- _THE RECORDS_
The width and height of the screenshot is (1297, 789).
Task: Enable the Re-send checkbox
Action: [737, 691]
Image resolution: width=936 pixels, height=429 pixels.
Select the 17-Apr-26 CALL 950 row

--

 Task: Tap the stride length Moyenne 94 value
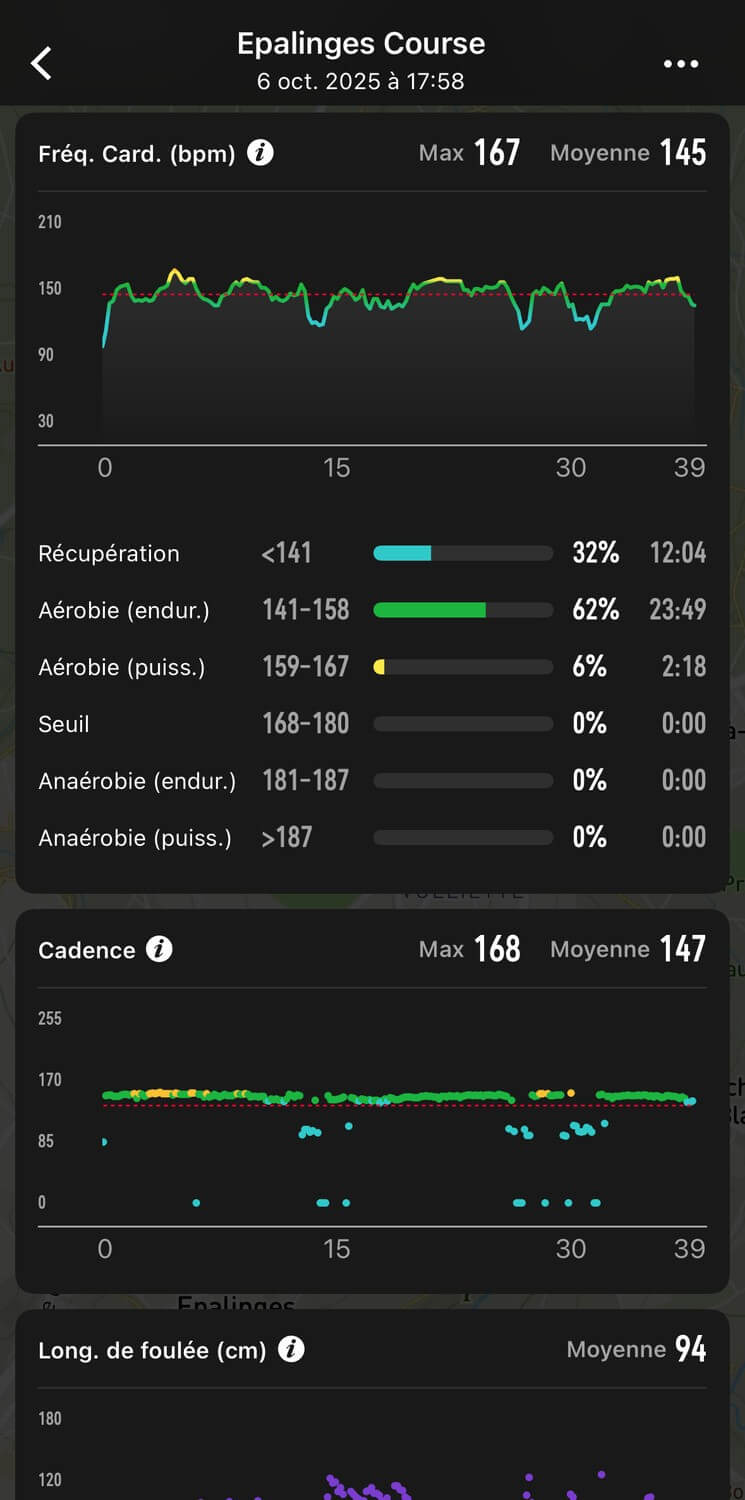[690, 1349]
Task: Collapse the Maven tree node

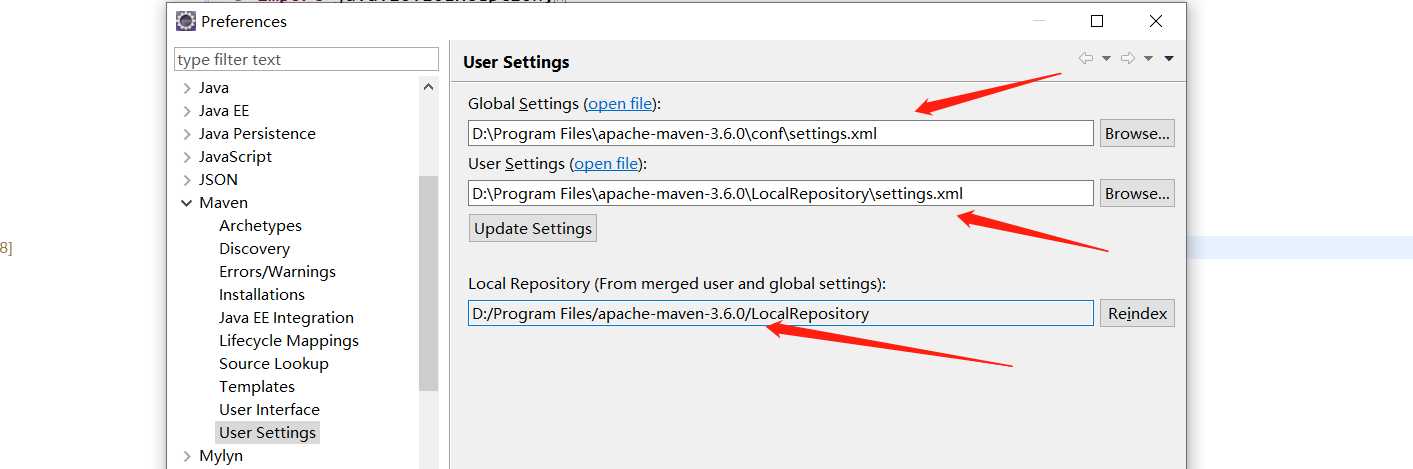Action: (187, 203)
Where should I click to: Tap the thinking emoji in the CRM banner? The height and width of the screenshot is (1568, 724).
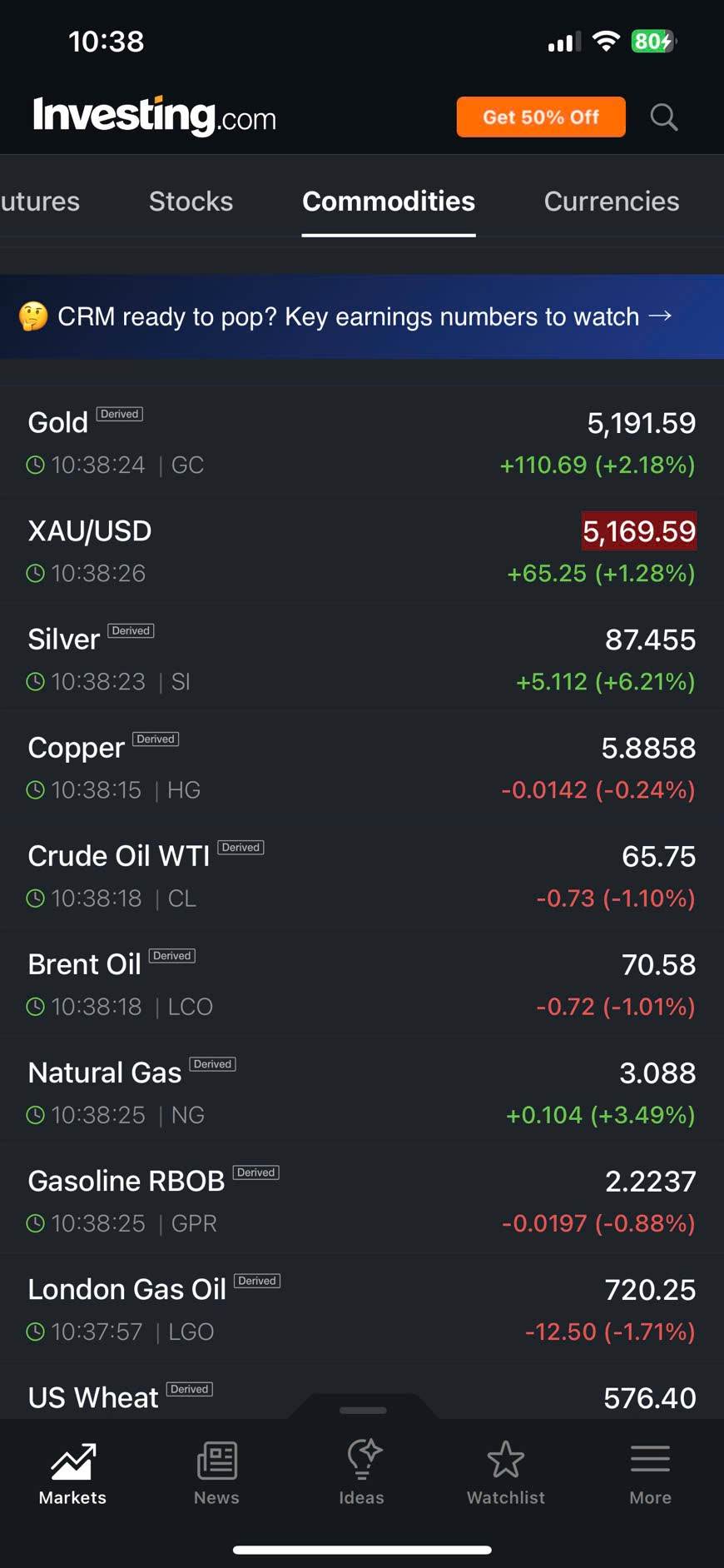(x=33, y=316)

- _DESCRIPTION OF THE TASK_
Output exactly the lines of the material above from the one containing "Image resolution: width=936" up to and including the one containing "Select the 17-Apr-26 CALL 950 row".

- _OUTPUT FOR THIS TASK_
Image resolution: width=936 pixels, height=429 pixels.
Select the 17-Apr-26 CALL 950 row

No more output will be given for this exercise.